A desinformação e o estigma associado à doença, além da desigualdade na oferta de tratamentos -que varia conforme a região ou condição socioeconômica- dificultam o tratamento e o diagnóstico, de acordo com o relatório assinado por pesquisadores em oncologia, radioterapia e epidemiologia de diferentes países.
O desconhecimento acerca da doença avançada está entre as principais dificuldades identificadas na pesquisa, diz o oncologista brasileiro Carlos Barrios, do Grupo Oncoclínicas, que integrou a comissão.
Com as tecnologias já desenvolvidas até agora, pacientes nesse estágio podem ultrapassar dez anos de vida, mas pouca gente sabe. Essa falta de informação interfere no modo como profissionais de saúde lidam com o quadro e como as próprias pacientes se encaram, tendendo a uma postura cética e retardando a busca por ajuda.
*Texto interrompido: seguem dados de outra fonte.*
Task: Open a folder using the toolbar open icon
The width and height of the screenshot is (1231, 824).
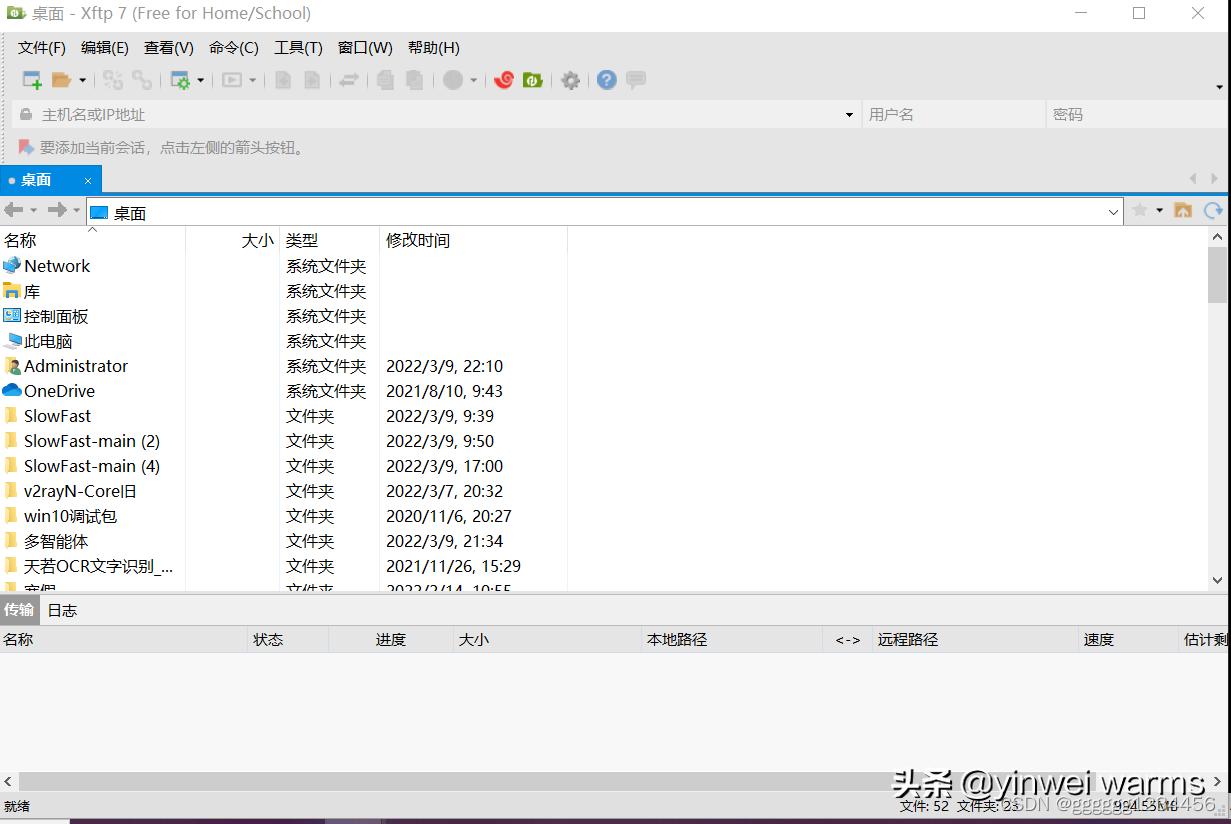Action: tap(59, 80)
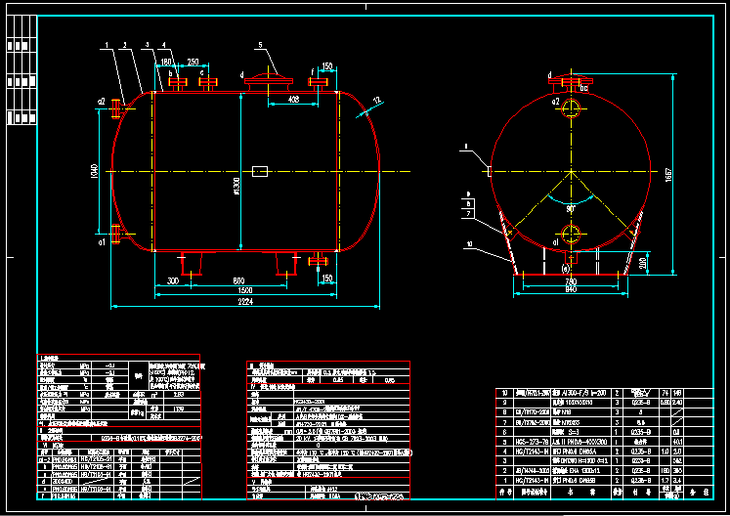Viewport: 730px width, 516px height.
Task: Select the left saddle support leg
Action: [193, 262]

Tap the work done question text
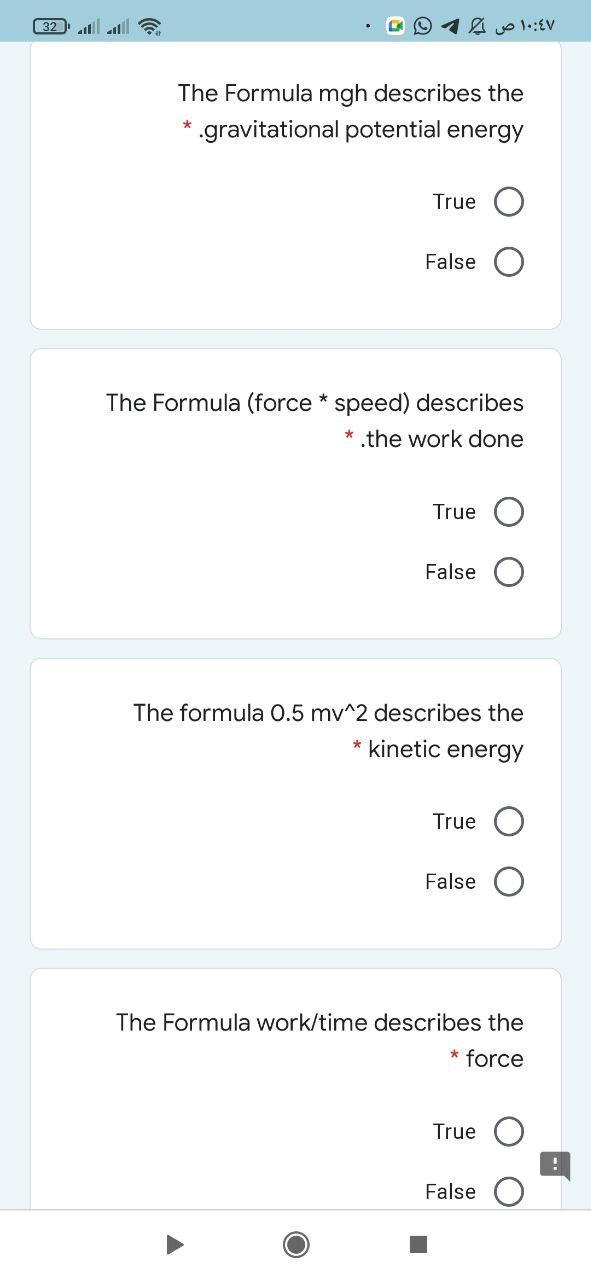314,420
Outro problema decorrente desse impasse é a subnotificação de casos de metástase (quando o tumor se espalha para outros órgãos), o que dificulta o planejamento e a oferta de cuidados.
Nesse sentido, a comissão reforça a importância de iniciativas que promovam a inclusão social das pacientes, como flexibilizações legais no regime de trabalho, e projetos que ajudem a transformar a concepção da doença.
"Com a informação correta, um tratamento direcionado e mudanças no estilo de vida, a pessoa com metástase pode levar uma vida parecida com a de qualquer outra que tenha uma doença crônica", diz a oncologista Maria Cristina Figueroa, professora da PUCPR (Pontifícia Universidade Católica do Paraná) e idealizadora do projeto Nós por Elas, que visa melhorar a jornada de pacientes diagnosticadas com cânceres comuns em mulheres.
Apesar dos avanços no diagnóstico e no tratamento do câncer de mama, o acesso a eles é desigual, e essa é outra dificuldade mencionada pela comissão. Existem diferenças entre países ricos e de baixa renda, e mesmo naqueles com sistemas públicos de saúde consolidados há limitações, diz Barrios.
"No Brasil, por exemplo, o SUS [Sistema Único de Saúde] ainda não consegue oferecer o que há de mais moderno no mundo para aumentar a sobrevida", diz o médico.
"Mesmo no setor privado brasileiro, temos desafios", acrescenta a oncologista Aline Vieira, do Hospital São Marcelino Champagnat, em Curitiba. "Pelo convênio, um diagnóstico pode levar em torno de um mês. Além disso, nem sempre o paciente tem condições de acessar a medicação que prescrevemos", diz.
Um estudo divulgado em 2021 pela Fundação do Câncer mostrou que apenas 34% das pacientes do SUS conseguiram começar o tratamento em até 60 dias após o diagnóstico, limite previsto em lei para o início dos cuidados no sistema público. Mas, mesmo no setor privado, apenas 48% iniciaram dentro desse prazo.
No relatório da Lancet, os especialistas também citam um conceito recente na saúde, o de sofrimento oculto, que se refere àqueles difíceis de mensurar, mas centrais para a compreensão do quadro clínico, como dor psíquica, dilemas econômicos e conflitos familiares.
A ideia é que cada vez mais os tratamentos levem em conta a complexidade psicossocial que envolve as pacientes, para além dos impactos físicos apenas. "Novas métricas devem ser desenvolvidas para aprimorarmos esse olhar", diz Barrios.
O relatório prevê ainda um aumento gradual da incidência de câncer de mama no mundo todo devido ao atual estilo de vida no ocidente, que envolve, entre outros fatores, sedentarismo, alto consumo de álcool e de alimentos ultraprocessados. "Mas essa projeção não é inevitável", reforça o médico. "Acreditamos que educar e informar as pessoas para uma vida mais saudável possa fazer toda diferença a longo prazo", diz.